==== TEXTE
En fait, on se propose seulement ici de déceler l'élan de sympathie ou d'hostilité qui accompagne tous les souvenirs quels qu'ils soient, oubliés ou non. Je crois que l'on peut à leur sujet employer selon les cas et à son gré un vocabulaire affectif et parler alors de désirs, ou bien un vocabulaire moral et parler alors de valeurs. Or, une des tâches essentielles de l'enseignement, et en particulier de l'enseignement littéraire, est de semer et de renforcer en chacun ces valeurs diverses, qui sont comme l'expérience commune accumulée par l'humanité au cours des âges : sans elles - nous le pressentons aujourd'hui - il n'est pas facile de vivre.
[...]
Bien entendu, tout enfant peut tirer de l'expérience concrète de sa vie des leçons d'ordre affectif et moral qui forment sa personnalité. Il n'est pas indispensable de passer pour cela ni par la classe ni par la littérature. Il reste - on l'a dit - que l'expérience accumulée dans la littérature ou l'histoire d'une civilisation offre un registre infiniment plus étendu et plus frappant que la plupart des vies. Il existe, certes, des enfants qui ont connue à travers des aventures heureuses ou malheureuses des découvertes, des changements, toute une initiation à l'existence ; d'ailleurs la littérature s'en est parfois fait l'écho. Mais ces cas sont des exceptions ; la plupart ne connaissent qu'une expérience médiocre et n'entendent que des conversations familiales sans envergure et parfois non dénuées d'acrimonie. La littérature prend donc le relais.
========
* CONSIGNE
D'après le texte sur l'enseignement littéraire, qu'offre l'expérience accumulée dans la littérature ou l'histoire d'une civilisation par rapport à la plupart des vies ?
==== DONNÉES AFFICHÉES
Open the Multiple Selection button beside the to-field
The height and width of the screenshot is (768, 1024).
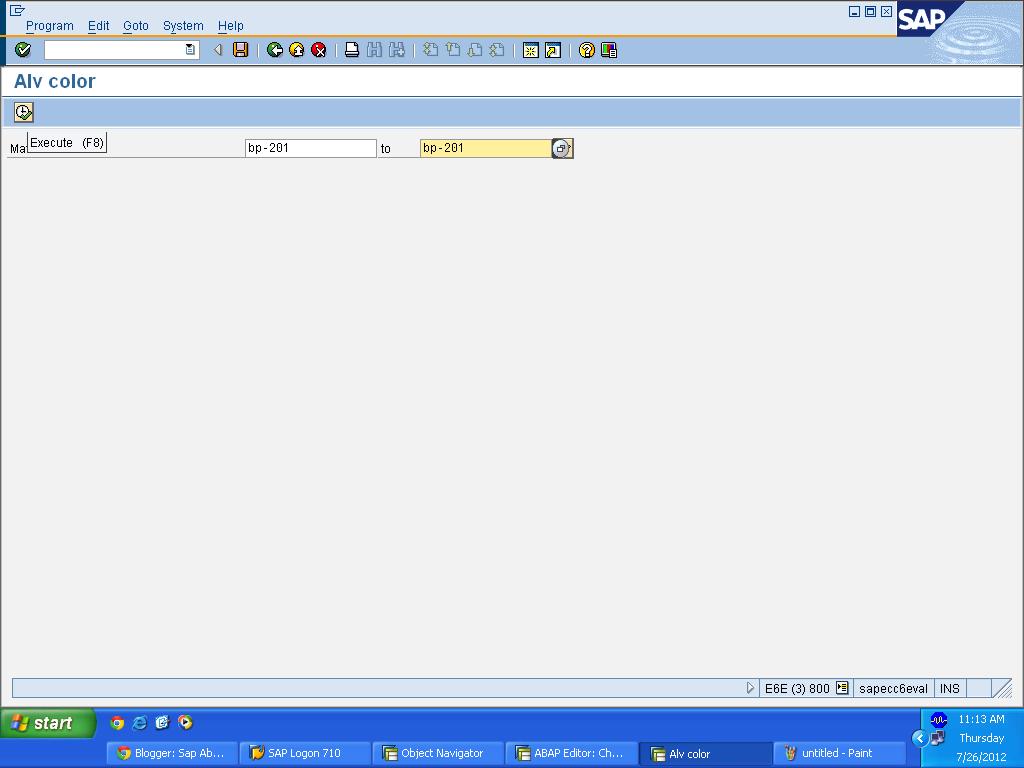click(x=562, y=148)
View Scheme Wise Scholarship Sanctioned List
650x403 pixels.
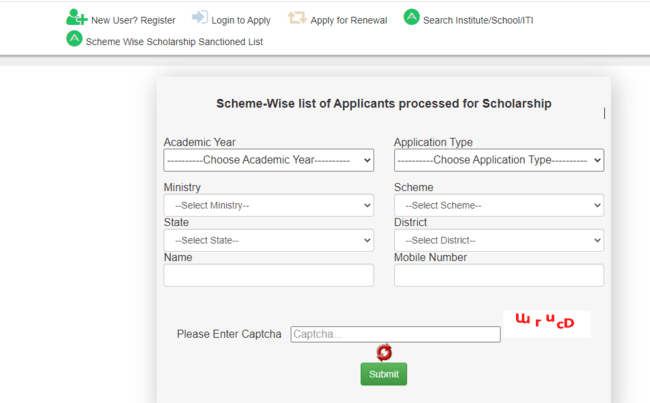click(x=174, y=42)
========
* RÉPONSE COMPLÈTE
Elle offre un registre infiniment plus étendu et plus frappant que la plupart des vies.